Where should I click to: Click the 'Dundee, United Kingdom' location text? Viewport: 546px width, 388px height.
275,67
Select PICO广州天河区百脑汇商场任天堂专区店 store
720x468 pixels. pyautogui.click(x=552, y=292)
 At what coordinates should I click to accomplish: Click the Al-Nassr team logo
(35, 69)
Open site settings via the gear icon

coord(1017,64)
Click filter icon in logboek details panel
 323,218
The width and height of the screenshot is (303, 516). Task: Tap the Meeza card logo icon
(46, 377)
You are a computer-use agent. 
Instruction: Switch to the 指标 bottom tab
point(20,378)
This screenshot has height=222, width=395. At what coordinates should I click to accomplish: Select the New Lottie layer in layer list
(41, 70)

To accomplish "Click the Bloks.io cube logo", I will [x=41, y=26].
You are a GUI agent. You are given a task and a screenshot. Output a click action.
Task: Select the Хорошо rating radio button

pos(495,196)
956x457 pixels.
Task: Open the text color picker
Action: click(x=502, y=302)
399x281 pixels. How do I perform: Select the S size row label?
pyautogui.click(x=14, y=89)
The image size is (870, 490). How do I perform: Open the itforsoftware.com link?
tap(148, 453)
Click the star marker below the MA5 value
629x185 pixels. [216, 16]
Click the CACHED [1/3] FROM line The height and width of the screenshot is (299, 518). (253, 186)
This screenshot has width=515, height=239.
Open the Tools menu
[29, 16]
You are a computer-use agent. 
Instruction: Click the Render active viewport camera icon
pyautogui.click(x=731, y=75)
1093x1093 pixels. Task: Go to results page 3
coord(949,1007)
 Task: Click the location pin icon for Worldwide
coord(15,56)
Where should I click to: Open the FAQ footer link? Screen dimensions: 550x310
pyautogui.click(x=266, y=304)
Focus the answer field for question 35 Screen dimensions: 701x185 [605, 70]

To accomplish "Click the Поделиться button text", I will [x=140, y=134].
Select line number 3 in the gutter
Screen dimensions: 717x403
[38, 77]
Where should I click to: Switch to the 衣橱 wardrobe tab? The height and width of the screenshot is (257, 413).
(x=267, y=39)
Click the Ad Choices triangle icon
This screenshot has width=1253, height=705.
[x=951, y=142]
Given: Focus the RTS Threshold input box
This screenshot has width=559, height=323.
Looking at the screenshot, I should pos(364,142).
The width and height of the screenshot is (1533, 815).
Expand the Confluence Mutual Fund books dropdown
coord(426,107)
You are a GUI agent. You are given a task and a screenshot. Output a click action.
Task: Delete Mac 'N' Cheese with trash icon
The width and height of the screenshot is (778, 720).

__________

_About this exercise_
Nothing may be dropped or altered; repeat every record in full.

_Reply_
Where should I click to: Click the 'Dundee, United Kingdom' location text? Viewport: 546px width, 388px height.
275,67
Select PICO广州天河区百脑汇商场任天堂专区店 store
720x468 pixels. pyautogui.click(x=552, y=292)
 At what coordinates should I click to accomplish: Click the Al-Nassr team logo
(35, 69)
Open site settings via the gear icon

coord(1017,64)
Click filter icon in logboek details panel
 323,218
The width and height of the screenshot is (303, 516). Task: Tap the Meeza card logo icon
(46, 377)
You are a computer-use agent. 
Instruction: Switch to the 指标 bottom tab
point(20,378)
This screenshot has height=222, width=395. At what coordinates should I click to accomplish: Select the New Lottie layer in layer list
(41, 70)

To accomplish "Click the Bloks.io cube logo", I will [x=41, y=26].
You are a GUI agent. You are given a task and a screenshot. Output a click action.
Task: Select the Хорошо rating radio button

pos(495,196)
956x457 pixels.
Task: Open the text color picker
Action: click(x=502, y=302)
399x281 pixels. How do I perform: Select the S size row label?
pyautogui.click(x=14, y=89)
The image size is (870, 490). How do I perform: Open the itforsoftware.com link?
tap(148, 453)
Click the star marker below the MA5 value
629x185 pixels. [216, 16]
Click the CACHED [1/3] FROM line The height and width of the screenshot is (299, 518). (253, 186)
This screenshot has width=515, height=239.
Open the Tools menu
[29, 16]
You are a computer-use agent. 
Instruction: Click the Render active viewport camera icon
pyautogui.click(x=731, y=75)
1093x1093 pixels. Task: Go to results page 3
coord(949,1007)
 Task: Click the location pin icon for Worldwide
coord(15,56)
Where should I click to: Open the FAQ footer link? Screen dimensions: 550x310
pyautogui.click(x=266, y=304)
Focus the answer field for question 35 Screen dimensions: 701x185 [605, 70]

To accomplish "Click the Поделиться button text", I will [x=140, y=134].
Select line number 3 in the gutter
Screen dimensions: 717x403
[38, 77]
Where should I click to: Switch to the 衣橱 wardrobe tab? The height and width of the screenshot is (257, 413).
(x=267, y=39)
Click the Ad Choices triangle icon
This screenshot has width=1253, height=705.
[x=951, y=142]
Given: Focus the RTS Threshold input box
This screenshot has width=559, height=323.
Looking at the screenshot, I should pos(364,142).
The width and height of the screenshot is (1533, 815).
Expand the Confluence Mutual Fund books dropdown
coord(426,107)
You are a GUI agent. You are given a task and a screenshot. Output a click action.
Task: Delete Mac 'N' Cheese with trash icon
The width and height of the screenshot is (778, 720).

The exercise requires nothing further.